-- Opening Marker --

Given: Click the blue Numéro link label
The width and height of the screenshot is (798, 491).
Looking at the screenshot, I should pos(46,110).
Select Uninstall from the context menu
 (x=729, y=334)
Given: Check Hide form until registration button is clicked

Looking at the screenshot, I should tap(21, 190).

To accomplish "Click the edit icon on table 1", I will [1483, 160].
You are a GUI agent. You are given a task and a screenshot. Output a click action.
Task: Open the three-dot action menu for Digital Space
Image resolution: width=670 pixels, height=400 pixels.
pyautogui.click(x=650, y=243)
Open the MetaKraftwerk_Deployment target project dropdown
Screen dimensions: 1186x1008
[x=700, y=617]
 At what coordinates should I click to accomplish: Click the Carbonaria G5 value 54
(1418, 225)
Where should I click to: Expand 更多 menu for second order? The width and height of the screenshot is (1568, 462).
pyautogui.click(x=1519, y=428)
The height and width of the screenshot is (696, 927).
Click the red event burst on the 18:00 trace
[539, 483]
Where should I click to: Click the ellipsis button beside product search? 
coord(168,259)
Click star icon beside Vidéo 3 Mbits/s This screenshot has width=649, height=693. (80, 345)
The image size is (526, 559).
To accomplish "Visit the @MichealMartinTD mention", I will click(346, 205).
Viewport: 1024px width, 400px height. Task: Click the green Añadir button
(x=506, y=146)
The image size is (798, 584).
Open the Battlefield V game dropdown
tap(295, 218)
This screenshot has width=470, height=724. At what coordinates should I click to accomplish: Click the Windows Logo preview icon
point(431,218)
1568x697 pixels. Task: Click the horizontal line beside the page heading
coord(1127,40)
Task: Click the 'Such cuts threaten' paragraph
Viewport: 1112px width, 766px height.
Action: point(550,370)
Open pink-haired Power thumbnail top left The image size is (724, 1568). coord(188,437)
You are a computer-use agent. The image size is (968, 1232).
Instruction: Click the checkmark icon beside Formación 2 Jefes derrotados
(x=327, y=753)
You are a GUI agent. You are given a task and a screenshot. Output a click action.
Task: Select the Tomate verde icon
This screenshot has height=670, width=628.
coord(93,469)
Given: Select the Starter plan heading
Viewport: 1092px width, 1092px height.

-- Closing Marker --

What lines in the data include the string "will"? Copy each one.

To accomplish "Click the edit icon on table 1", I will [1483, 160].
To accomplish "Visit the @MichealMartinTD mention", I will click(346, 205).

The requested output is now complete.